Whether or not you own an iPhone, I’m sure you’ve heard the womanlike voice that responds to your every command.
“Siri, find me the nearest coffee shop.”
Not only does my phone know where I am, but it can now respond to me within seconds with the answers to all my questions. Well, maybe not every question, but why not try?
But at what point does the automated voice on the other end of the conversation turn from helpful to just downright creepy? Self-checkout offers a convenient way to get in and out of the grocery store fairly quickly. The weird part comes when I swipe my magic plastic card and a female voice reminds me to grab my receipt.
Someday people are going to say, “Back in my day there used to be this thing called a cashier.

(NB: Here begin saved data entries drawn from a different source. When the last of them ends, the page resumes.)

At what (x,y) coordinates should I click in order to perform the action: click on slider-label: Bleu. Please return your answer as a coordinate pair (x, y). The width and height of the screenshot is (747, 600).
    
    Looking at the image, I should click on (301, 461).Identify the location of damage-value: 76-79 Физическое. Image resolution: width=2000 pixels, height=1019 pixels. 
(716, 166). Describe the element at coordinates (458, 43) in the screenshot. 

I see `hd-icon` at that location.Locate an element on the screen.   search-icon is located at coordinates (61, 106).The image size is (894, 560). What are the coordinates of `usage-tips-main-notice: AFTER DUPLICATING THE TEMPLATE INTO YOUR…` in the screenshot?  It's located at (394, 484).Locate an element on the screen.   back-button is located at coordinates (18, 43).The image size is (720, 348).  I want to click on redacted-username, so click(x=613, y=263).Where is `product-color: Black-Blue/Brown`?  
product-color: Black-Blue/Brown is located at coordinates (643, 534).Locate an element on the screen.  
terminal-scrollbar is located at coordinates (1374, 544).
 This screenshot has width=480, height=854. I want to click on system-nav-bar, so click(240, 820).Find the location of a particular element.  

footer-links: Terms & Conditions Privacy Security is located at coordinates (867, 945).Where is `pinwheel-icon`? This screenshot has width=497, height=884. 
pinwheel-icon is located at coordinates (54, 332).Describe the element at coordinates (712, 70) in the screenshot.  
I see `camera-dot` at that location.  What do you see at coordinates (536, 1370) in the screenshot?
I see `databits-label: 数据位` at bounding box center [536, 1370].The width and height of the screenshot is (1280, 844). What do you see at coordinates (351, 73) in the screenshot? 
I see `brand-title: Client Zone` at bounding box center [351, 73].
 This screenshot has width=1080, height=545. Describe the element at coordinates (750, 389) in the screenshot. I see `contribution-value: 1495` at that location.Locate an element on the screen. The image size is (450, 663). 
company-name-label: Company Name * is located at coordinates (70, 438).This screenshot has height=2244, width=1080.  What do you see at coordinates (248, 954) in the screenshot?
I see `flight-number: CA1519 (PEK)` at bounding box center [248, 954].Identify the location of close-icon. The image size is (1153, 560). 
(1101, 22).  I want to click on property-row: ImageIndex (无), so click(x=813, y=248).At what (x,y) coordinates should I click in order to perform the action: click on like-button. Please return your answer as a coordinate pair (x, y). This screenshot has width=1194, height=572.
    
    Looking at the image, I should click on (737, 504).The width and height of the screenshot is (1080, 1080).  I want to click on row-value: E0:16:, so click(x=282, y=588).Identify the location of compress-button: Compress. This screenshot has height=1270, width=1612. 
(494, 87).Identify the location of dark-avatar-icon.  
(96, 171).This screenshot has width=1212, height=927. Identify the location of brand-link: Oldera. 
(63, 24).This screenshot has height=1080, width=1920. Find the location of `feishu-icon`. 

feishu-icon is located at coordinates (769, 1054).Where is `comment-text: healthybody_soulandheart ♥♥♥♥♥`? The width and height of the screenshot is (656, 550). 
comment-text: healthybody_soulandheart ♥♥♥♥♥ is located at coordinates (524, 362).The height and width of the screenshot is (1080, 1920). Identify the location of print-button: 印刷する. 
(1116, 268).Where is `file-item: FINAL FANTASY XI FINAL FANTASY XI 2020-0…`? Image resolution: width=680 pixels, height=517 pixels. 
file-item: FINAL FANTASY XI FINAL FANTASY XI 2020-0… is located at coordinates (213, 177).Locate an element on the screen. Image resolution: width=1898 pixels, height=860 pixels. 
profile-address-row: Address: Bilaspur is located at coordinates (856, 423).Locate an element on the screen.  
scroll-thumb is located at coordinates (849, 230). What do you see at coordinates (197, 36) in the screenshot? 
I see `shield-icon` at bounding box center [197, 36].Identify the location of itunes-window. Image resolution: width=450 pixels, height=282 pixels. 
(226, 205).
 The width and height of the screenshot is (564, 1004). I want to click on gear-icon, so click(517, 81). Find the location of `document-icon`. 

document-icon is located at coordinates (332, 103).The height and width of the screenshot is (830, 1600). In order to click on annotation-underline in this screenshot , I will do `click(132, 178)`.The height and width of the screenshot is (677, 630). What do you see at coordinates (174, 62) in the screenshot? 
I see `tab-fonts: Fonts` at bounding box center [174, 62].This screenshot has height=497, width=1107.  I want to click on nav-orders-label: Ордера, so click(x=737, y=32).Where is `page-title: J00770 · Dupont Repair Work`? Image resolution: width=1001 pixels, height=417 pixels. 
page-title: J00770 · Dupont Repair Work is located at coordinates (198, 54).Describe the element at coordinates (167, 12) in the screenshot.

And this person would checkout your groceries while making small talk over things like the sale on sweet corn or the snow storm headed our way.” I pray it won’t be followed with by “Now you just swipe your wrist under the scanner, and it draws from your account.”
But who knows what will happen? We are moving away from the personal exchange to a life operated by machines. It’s unlikely we’ll ever have barcodes tattooed onto our skin, but at this point I’m starting to think anything is possible.
Whether it’s your phone, the self-checkout machine, or the ATM talking back to you, think about the purpose they are serving. Are these electronic people are a step towards a better future or are they just another step toward a society that is completely reliant on technology?
These innovations may have created many shortcuts for us, but will these time-savers leave us with more time to improve society or more time to play on our phones?